**Supplied passage:**

= = = = = = =

Waldek Hebisch wrote:
Frank Heckenbach wrote:
Waldek Hebisch wrote:
Frank Heckenbach wrote:
Waldek Hebisch wrote:
Both ways make some sense. "Normal" way is to extend the interface (so making a method public looks more natural). However, to support encapsulation one may create a "view", where only some method are visible. BP may be misguided here, but ability to make method private sometimes may do as substitute for views. Limiting visibility have nothing to do with polymorphy -- the method still have to be in VMT, but may called only where static type (= interface) allows.
But such a "view" could easily be bypassed by passing the object (polymorphically) to a formal parameter of the parent type, so I don't see what it gains, apart from confusion. Or actually worse, since you'd allow a private method to be called from outside (without dirty tricks, just through the VMT in a "public" place).
The same is true for real views (or restricted types). The point is that any code which is allowed to know parent type is allowed to call the method -- you restrict access to the method by restricting access to the parent. In EP modules you may export only child, so only dirty tricks will get you at the parent.
Then there's no point making the parent method public in the first place.

= = = = = = =

**Prompt 1:** In the method-visibility discussion, rewrite the paragraph beginning "The same is true for real views" more briefly, keeping its main points.
**Prompt 2:** List every all-capitals abbreviation that appears in the method-visibility discussion, in order of first appearance.
**Prompt 3:** Resume the method-visibility discussion from its final line and write the next reply in the exchange.

**Dataset excerpts:**
= = = = = = =

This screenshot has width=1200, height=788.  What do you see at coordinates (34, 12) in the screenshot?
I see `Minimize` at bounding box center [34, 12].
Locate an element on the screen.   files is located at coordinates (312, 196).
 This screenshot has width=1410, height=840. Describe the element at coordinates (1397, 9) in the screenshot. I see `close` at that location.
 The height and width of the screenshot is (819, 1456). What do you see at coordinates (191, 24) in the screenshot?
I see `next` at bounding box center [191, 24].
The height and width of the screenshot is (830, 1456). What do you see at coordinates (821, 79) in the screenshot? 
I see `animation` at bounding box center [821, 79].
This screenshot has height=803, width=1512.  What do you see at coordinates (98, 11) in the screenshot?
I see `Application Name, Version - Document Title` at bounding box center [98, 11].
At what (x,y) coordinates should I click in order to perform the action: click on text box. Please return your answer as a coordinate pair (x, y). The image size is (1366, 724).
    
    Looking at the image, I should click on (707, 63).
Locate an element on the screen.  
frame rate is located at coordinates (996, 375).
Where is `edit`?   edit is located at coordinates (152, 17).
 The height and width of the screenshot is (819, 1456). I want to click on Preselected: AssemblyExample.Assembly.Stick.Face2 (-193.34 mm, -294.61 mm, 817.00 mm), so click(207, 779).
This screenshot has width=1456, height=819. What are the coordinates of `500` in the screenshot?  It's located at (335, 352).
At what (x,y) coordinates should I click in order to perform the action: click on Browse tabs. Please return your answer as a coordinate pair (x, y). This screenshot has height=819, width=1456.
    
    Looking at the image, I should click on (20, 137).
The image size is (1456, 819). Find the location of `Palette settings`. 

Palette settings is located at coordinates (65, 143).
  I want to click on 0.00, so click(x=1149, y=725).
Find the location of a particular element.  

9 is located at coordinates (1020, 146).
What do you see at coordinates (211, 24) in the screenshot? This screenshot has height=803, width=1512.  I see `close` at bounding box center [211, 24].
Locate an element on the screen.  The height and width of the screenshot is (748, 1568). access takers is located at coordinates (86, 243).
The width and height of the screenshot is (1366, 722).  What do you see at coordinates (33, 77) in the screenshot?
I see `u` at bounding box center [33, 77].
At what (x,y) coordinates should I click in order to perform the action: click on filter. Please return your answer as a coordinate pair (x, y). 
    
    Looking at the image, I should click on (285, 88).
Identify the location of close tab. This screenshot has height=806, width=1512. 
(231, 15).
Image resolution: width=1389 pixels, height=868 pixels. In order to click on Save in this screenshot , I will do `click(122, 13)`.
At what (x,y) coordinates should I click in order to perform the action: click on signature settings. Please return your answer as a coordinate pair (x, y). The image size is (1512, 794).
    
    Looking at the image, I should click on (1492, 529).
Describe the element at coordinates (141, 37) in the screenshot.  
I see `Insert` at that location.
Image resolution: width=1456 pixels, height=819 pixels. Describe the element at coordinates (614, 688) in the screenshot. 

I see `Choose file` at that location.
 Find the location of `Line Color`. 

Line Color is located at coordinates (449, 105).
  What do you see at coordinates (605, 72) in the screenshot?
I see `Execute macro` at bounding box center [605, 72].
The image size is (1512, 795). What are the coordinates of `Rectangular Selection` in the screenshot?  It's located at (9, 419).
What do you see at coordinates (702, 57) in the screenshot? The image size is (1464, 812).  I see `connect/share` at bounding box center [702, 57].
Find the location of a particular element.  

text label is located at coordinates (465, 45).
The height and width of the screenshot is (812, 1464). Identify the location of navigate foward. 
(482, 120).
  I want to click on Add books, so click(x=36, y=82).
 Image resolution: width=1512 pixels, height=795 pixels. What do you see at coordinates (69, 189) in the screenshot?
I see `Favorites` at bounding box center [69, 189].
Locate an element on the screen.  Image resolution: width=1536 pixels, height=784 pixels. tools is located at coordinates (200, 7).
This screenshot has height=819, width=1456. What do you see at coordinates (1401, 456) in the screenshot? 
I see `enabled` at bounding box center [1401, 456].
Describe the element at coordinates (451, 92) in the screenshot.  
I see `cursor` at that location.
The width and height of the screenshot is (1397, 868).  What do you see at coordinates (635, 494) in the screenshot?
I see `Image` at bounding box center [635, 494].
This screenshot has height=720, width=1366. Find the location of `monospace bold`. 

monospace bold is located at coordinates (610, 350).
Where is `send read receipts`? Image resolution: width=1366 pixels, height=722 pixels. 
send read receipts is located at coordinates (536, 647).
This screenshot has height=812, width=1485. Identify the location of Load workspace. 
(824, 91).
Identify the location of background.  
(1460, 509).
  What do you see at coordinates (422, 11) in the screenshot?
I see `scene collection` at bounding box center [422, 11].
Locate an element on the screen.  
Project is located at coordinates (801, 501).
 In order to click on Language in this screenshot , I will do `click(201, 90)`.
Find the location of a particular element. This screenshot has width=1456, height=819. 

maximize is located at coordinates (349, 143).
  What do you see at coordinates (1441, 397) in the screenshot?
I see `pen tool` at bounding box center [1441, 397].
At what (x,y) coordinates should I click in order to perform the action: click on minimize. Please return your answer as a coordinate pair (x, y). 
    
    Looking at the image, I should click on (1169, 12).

= = = = = = =

**Answer space 1:** Real views (restricted types) have the same weakness. Any code allowed to know the parent type may call the method, so access to the method is restricted by restricting access to the parent. EP modules can export only the child, which leaves the parent reachable only through dirty tricks.

**Answer space 2:** BP, VMT, EP

**Answer space 3:**
Consider: A - public B(A) - private C(B) - public "view"
Still, what's the point in declaring A's method public if you don't export A?
I agree that (real) views can be useful, but IMHO they don't fit well into the BP model. They may require to go through a parent type in order to access certain feature, which is never required otherwise in BP.
(Of course, when we later add views as part of OOE, it may be possible that they can be combined with BP objects, but this would be an explicit mixture of dialects, whereas in this example we're on pure BP syntax with (as it seems) unintended strange effects.)
And even if not strictly enforced making method provate still serves as documentation and catches some mistakes. In short -- I think that there are good reasons to turn public method into privete method. If (when) we implement Object Pascal views we will have better apporach, but it still may be good idea to remain BP compatible.
BP compatible? Including the strangeness of an object having two methods of the same name (not as parent methods, but in the same type, see original mail)?
Well, BP behaviour is crazy. AFAIKS they just do not export private methods. IMHO correct (and more useful) is to export the method as private so an attempt to call it produces diagnostic.
Yes, that's what GPC does.
I wonder what BP does if a method is virtual? Do they just ignore `private'?
Seems so. This code says `b.p' twice:
unit U;
interface
type a = object constructor c; procedure p; virtual; end;
b = object (a) private procedure p; virtual; end;
implementation
constructor a.c; begin end;
procedure a.p; begin WriteLn ('a.p') end;
procedure b.p; begin WriteLn ('b.p') end;
var v: b;
begin v.c; v.p end.
program Foo;
uses U;
var v: b;
begin v.c; v.p end.
Now, feature that behaves differently depending on dialect should be avoided, so I agree with you -- it is better to give error message at definition time by default.
Yes, I think it's better to leave the rest for (future) real view declarations.